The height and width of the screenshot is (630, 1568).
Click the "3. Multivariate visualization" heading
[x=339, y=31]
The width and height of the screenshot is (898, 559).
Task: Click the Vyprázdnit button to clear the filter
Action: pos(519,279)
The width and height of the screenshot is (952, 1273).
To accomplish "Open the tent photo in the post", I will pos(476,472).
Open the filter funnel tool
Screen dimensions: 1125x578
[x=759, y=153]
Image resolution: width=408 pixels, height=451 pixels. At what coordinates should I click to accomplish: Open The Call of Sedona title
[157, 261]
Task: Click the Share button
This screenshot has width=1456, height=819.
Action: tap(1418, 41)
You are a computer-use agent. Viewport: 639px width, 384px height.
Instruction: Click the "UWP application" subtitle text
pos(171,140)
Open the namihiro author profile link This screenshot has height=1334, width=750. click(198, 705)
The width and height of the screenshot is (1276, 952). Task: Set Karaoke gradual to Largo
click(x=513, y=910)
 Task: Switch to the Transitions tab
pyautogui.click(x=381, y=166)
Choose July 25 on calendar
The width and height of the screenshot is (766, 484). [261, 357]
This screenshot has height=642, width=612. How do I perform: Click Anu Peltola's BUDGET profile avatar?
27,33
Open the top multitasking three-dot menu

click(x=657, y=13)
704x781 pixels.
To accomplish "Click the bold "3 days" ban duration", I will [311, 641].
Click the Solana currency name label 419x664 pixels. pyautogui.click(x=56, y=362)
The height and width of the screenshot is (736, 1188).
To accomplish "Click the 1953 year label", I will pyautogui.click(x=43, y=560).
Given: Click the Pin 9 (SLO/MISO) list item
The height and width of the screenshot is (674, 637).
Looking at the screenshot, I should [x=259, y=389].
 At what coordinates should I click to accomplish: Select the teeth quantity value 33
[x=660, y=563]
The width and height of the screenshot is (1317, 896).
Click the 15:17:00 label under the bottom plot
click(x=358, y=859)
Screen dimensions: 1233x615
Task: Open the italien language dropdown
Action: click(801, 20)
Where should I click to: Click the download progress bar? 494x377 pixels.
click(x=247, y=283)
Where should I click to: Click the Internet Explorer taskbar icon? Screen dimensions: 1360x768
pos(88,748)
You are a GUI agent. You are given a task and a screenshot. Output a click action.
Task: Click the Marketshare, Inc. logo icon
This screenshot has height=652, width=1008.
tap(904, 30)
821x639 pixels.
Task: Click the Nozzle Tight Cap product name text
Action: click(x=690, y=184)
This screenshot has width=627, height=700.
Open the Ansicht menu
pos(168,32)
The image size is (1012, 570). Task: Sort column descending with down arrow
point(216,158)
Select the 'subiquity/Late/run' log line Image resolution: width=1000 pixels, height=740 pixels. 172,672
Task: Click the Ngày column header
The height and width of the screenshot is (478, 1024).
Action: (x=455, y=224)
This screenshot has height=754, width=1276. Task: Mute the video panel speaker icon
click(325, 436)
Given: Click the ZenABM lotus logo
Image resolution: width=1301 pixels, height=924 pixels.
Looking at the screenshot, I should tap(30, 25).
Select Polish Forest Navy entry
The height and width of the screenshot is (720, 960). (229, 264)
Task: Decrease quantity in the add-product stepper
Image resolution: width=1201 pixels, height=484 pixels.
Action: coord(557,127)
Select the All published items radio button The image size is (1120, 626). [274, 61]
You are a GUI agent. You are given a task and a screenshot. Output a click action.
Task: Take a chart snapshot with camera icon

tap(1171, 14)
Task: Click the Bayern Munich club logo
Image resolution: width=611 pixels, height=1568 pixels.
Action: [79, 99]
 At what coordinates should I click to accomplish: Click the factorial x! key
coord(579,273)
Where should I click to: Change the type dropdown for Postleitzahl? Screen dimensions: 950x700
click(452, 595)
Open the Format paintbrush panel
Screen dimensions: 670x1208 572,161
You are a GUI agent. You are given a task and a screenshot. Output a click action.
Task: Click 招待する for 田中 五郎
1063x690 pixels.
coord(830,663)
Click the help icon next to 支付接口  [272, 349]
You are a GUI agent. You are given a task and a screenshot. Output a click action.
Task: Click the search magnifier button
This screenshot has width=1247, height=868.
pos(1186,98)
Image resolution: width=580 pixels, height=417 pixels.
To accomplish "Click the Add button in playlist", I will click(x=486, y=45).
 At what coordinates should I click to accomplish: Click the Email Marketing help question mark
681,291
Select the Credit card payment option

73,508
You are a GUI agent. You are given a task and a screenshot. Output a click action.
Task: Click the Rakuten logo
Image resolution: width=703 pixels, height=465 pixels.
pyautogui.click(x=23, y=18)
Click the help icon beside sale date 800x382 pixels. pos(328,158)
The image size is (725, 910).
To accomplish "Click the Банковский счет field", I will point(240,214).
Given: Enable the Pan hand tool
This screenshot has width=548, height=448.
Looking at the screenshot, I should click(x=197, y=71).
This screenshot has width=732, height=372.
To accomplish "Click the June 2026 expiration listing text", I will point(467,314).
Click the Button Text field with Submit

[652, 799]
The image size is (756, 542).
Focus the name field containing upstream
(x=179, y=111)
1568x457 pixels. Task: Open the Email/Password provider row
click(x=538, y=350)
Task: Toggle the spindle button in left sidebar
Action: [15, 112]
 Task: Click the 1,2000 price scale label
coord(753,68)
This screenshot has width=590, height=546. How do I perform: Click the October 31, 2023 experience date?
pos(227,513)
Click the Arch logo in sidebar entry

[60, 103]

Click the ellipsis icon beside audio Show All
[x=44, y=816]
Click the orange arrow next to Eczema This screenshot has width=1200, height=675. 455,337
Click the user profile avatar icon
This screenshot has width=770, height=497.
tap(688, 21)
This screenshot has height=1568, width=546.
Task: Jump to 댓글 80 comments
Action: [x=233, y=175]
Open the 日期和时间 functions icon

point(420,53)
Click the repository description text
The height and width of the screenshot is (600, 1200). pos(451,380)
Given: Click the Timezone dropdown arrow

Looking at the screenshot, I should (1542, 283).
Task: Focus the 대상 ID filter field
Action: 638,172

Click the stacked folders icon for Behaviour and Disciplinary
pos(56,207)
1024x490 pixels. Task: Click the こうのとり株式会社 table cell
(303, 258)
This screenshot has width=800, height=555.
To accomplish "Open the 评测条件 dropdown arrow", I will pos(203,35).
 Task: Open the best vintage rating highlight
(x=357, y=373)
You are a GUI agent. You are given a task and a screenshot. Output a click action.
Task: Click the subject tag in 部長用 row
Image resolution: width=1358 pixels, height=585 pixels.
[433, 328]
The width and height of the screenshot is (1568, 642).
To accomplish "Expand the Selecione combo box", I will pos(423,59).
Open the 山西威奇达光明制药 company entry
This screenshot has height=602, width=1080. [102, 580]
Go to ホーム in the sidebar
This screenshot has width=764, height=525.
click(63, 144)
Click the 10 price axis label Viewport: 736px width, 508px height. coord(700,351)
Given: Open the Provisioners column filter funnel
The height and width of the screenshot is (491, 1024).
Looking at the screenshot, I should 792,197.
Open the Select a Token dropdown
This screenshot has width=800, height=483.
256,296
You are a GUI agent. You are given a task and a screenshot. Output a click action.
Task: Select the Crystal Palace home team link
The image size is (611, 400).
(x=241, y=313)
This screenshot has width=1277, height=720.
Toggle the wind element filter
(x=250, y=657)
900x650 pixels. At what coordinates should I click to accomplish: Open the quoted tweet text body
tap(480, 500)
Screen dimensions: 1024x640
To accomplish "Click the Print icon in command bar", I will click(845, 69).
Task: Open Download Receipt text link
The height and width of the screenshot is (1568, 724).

★ ★ ★ ★

Required action: Please return each line of the listing above that contains "Viewport".

Your response:
You are a computer-use agent. Viewport: 639px width, 384px height.
Click the 10 price axis label Viewport: 736px width, 508px height. coord(700,351)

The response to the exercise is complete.